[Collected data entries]
*-*-*

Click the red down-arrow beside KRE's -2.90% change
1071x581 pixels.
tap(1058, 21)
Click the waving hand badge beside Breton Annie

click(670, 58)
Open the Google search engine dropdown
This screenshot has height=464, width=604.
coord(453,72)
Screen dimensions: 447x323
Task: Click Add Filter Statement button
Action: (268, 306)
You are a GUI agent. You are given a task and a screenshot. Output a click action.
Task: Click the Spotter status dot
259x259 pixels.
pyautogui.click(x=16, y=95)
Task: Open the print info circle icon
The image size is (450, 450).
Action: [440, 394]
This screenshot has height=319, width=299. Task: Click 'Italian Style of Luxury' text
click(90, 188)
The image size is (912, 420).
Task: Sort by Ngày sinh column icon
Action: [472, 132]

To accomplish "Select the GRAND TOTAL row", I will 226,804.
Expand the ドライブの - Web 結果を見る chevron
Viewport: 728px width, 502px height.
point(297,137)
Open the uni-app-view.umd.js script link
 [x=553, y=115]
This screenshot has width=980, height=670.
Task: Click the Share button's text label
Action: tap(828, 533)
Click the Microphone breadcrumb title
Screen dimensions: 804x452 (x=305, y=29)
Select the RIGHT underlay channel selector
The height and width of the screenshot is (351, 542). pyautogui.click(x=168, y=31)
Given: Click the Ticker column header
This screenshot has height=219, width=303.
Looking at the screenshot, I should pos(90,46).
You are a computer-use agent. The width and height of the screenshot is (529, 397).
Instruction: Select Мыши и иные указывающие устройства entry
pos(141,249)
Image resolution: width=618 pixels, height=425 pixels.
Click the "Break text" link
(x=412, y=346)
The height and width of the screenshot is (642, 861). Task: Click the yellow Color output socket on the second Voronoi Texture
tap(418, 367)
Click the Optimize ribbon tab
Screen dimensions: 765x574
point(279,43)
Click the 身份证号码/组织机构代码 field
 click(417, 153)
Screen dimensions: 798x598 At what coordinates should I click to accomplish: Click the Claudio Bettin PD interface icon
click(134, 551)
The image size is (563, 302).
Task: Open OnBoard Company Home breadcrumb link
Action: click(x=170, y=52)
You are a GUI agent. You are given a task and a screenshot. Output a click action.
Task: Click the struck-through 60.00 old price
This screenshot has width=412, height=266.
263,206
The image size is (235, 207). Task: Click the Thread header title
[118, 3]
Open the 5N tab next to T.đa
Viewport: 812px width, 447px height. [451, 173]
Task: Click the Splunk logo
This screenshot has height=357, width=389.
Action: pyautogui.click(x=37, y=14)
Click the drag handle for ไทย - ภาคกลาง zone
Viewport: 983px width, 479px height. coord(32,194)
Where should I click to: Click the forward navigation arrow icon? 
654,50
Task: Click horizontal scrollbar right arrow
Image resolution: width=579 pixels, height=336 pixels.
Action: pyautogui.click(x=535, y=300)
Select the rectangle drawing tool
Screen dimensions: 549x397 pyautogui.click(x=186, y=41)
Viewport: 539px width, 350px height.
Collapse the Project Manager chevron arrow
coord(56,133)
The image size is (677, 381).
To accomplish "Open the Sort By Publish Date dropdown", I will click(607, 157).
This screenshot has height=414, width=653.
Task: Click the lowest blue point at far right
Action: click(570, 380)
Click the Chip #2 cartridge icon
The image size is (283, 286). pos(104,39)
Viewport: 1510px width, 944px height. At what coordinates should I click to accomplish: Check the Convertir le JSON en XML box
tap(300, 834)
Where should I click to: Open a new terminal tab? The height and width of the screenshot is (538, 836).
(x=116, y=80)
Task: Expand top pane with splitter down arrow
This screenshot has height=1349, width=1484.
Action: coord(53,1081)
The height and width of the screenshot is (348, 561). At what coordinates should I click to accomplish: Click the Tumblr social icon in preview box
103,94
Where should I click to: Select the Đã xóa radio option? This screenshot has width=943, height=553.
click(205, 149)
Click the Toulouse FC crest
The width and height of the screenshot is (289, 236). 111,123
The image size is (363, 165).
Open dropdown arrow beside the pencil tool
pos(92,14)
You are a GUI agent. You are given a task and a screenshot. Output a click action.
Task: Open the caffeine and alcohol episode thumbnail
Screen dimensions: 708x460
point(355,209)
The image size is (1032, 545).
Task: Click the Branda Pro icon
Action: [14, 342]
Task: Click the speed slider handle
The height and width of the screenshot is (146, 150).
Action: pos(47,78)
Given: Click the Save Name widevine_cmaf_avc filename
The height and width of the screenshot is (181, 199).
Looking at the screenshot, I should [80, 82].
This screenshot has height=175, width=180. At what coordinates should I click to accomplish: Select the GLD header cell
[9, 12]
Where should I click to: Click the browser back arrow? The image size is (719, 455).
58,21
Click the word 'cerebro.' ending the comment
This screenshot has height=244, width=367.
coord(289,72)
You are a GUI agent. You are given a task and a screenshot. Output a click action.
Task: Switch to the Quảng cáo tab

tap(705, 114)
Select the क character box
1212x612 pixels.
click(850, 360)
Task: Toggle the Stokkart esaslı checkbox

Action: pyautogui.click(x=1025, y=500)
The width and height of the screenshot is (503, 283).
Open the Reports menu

*-*-*

▶ **Work instructions**
Please set down each entry again, word for word.

▶ **Your solution**
Click the red down-arrow beside KRE's -2.90% change
1071x581 pixels.
tap(1058, 21)
Click the waving hand badge beside Breton Annie

click(670, 58)
Open the Google search engine dropdown
This screenshot has height=464, width=604.
coord(453,72)
Screen dimensions: 447x323
Task: Click Add Filter Statement button
Action: (268, 306)
You are a GUI agent. You are given a task and a screenshot. Output a click action.
Task: Click the Spotter status dot
259x259 pixels.
pyautogui.click(x=16, y=95)
Task: Open the print info circle icon
The image size is (450, 450).
Action: [440, 394]
This screenshot has height=319, width=299. Task: Click 'Italian Style of Luxury' text
click(90, 188)
The image size is (912, 420).
Task: Sort by Ngày sinh column icon
Action: [472, 132]

To accomplish "Select the GRAND TOTAL row", I will 226,804.
Expand the ドライブの - Web 結果を見る chevron
Viewport: 728px width, 502px height.
point(297,137)
Open the uni-app-view.umd.js script link
 [x=553, y=115]
This screenshot has width=980, height=670.
Task: Click the Share button's text label
Action: tap(828, 533)
Click the Microphone breadcrumb title
Screen dimensions: 804x452 (x=305, y=29)
Select the RIGHT underlay channel selector
The height and width of the screenshot is (351, 542). pyautogui.click(x=168, y=31)
Given: Click the Ticker column header
This screenshot has height=219, width=303.
Looking at the screenshot, I should pos(90,46).
You are a computer-use agent. The width and height of the screenshot is (529, 397).
Instruction: Select Мыши и иные указывающие устройства entry
pos(141,249)
Image resolution: width=618 pixels, height=425 pixels.
Click the "Break text" link
(x=412, y=346)
The height and width of the screenshot is (642, 861). Task: Click the yellow Color output socket on the second Voronoi Texture
tap(418, 367)
Click the Optimize ribbon tab
Screen dimensions: 765x574
point(279,43)
Click the 身份证号码/组织机构代码 field
 click(417, 153)
Screen dimensions: 798x598 At what coordinates should I click to accomplish: Click the Claudio Bettin PD interface icon
click(134, 551)
The image size is (563, 302).
Task: Open OnBoard Company Home breadcrumb link
Action: click(x=170, y=52)
You are a GUI agent. You are given a task and a screenshot. Output a click action.
Task: Click the struck-through 60.00 old price
This screenshot has width=412, height=266.
263,206
The image size is (235, 207). Task: Click the Thread header title
[118, 3]
Open the 5N tab next to T.đa
Viewport: 812px width, 447px height. [451, 173]
Task: Click the Splunk logo
This screenshot has height=357, width=389.
Action: pyautogui.click(x=37, y=14)
Click the drag handle for ไทย - ภาคกลาง zone
Viewport: 983px width, 479px height. coord(32,194)
Where should I click to: Click the forward navigation arrow icon? 
654,50
Task: Click horizontal scrollbar right arrow
Image resolution: width=579 pixels, height=336 pixels.
Action: pyautogui.click(x=535, y=300)
Select the rectangle drawing tool
Screen dimensions: 549x397 pyautogui.click(x=186, y=41)
Viewport: 539px width, 350px height.
Collapse the Project Manager chevron arrow
coord(56,133)
The image size is (677, 381).
To accomplish "Open the Sort By Publish Date dropdown", I will click(607, 157).
This screenshot has height=414, width=653.
Task: Click the lowest blue point at far right
Action: click(570, 380)
Click the Chip #2 cartridge icon
The image size is (283, 286). pos(104,39)
Viewport: 1510px width, 944px height. At what coordinates should I click to accomplish: Check the Convertir le JSON en XML box
tap(300, 834)
Where should I click to: Open a new terminal tab? The height and width of the screenshot is (538, 836).
(x=116, y=80)
Task: Expand top pane with splitter down arrow
This screenshot has height=1349, width=1484.
Action: coord(53,1081)
The height and width of the screenshot is (348, 561). At what coordinates should I click to accomplish: Click the Tumblr social icon in preview box
103,94
Where should I click to: Select the Đã xóa radio option? This screenshot has width=943, height=553.
click(205, 149)
Click the Toulouse FC crest
The width and height of the screenshot is (289, 236). 111,123
The image size is (363, 165).
Open dropdown arrow beside the pencil tool
pos(92,14)
You are a GUI agent. You are given a task and a screenshot. Output a click action.
Task: Open the caffeine and alcohol episode thumbnail
Screen dimensions: 708x460
point(355,209)
The image size is (1032, 545).
Task: Click the Branda Pro icon
Action: [14, 342]
Task: Click the speed slider handle
The height and width of the screenshot is (146, 150).
Action: pos(47,78)
Given: Click the Save Name widevine_cmaf_avc filename
The height and width of the screenshot is (181, 199).
Looking at the screenshot, I should [80, 82].
This screenshot has height=175, width=180. At what coordinates should I click to accomplish: Select the GLD header cell
[9, 12]
Where should I click to: Click the browser back arrow? The image size is (719, 455).
58,21
Click the word 'cerebro.' ending the comment
This screenshot has height=244, width=367.
coord(289,72)
You are a GUI agent. You are given a task and a screenshot. Output a click action.
Task: Switch to the Quảng cáo tab

tap(705, 114)
Select the क character box
1212x612 pixels.
click(850, 360)
Task: Toggle the Stokkart esaslı checkbox

Action: pyautogui.click(x=1025, y=500)
The width and height of the screenshot is (503, 283).
Open the Reports menu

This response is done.